You buy a property using someone else's money (the bank) then have somebody else pay off the bank (the tenant) What could be better than that? NOTHING!
For non owner occupied purchases of residential property (1-4 units) you are capped at 10 mortgages. 10 rental properties or 1 primary residence and 9 rental properties is a nice start to a great portfolio but nothing you could live off of. To buy these homes you would need at least 25% down to purchase each property.
Your from Ohio, never been to your town but let's run the numbers on a typical property in my hometown of Cleveland, Ohio as an example of the type of portfolio you could build using this strategy of SFR 1st then MF 2nd. I imagine the numbers in your town are very similar.
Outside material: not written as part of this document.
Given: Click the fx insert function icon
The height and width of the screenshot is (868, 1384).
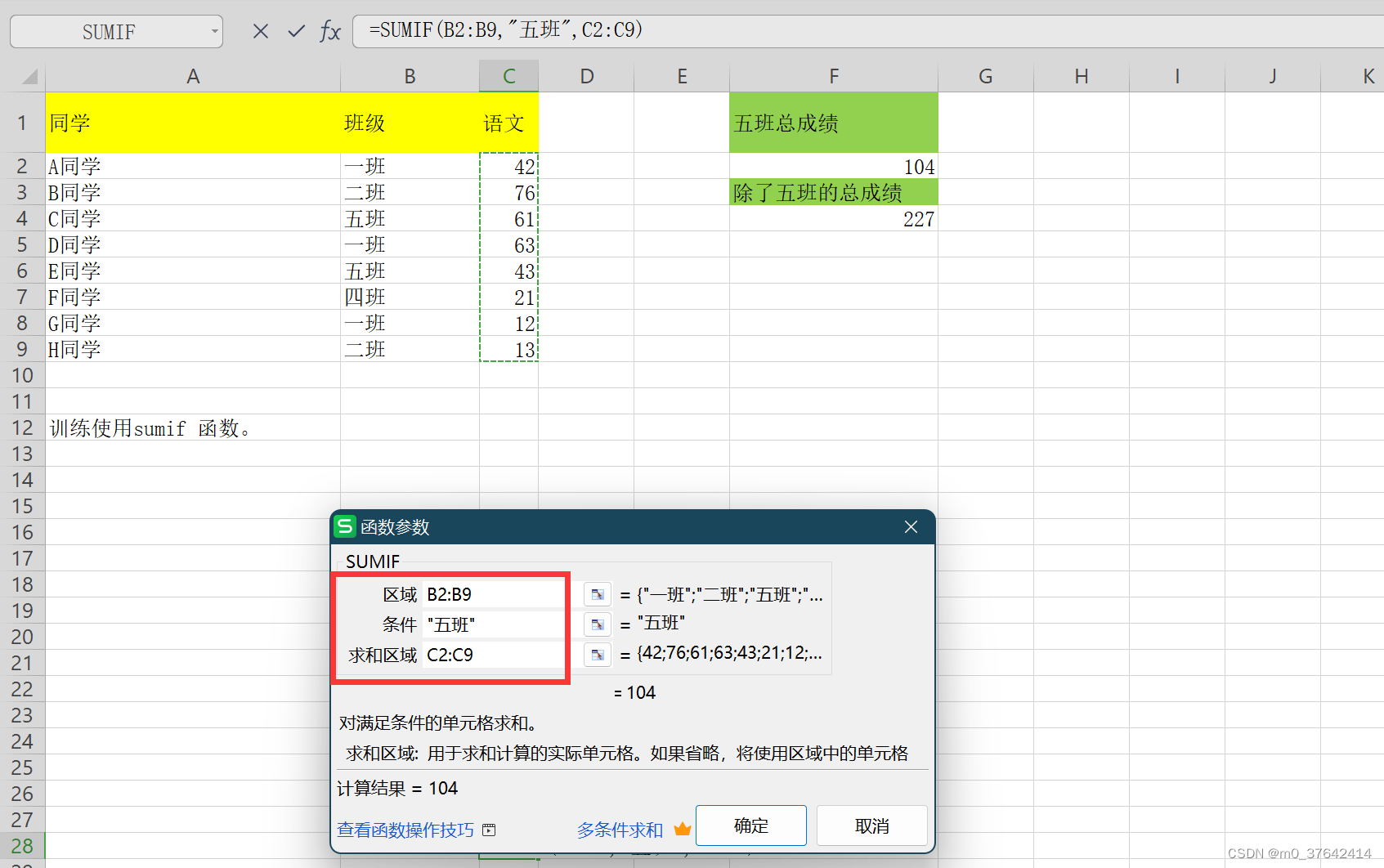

(FYI to everyone reading this thread...The numbers below are based on properties in reasonable neighborhoods. Sometimes investors get greedy and attempt to buy properties in questionable neighborhoods because the rent to purchase price ratio is better. That may work sometimes but more often than that it can lead to disaster, don't get all excited & be that guy as these numbers can be found in most Midwestern towns. So if you find better numbers then this elsewhere it's not a better market you are just looking at lower quality properties in a similar market.)
123 Main street in Cleveland, Ohio.
- Price: $100,000.00
- Down Payment: $25,000.00
- Loan Amount: $75,000.00
Monthly Breakdown
- Monthly Rent: $1,500.00
- Monthly Mortgage Payment: $474.00 (Assuming 4% interest, 30 years)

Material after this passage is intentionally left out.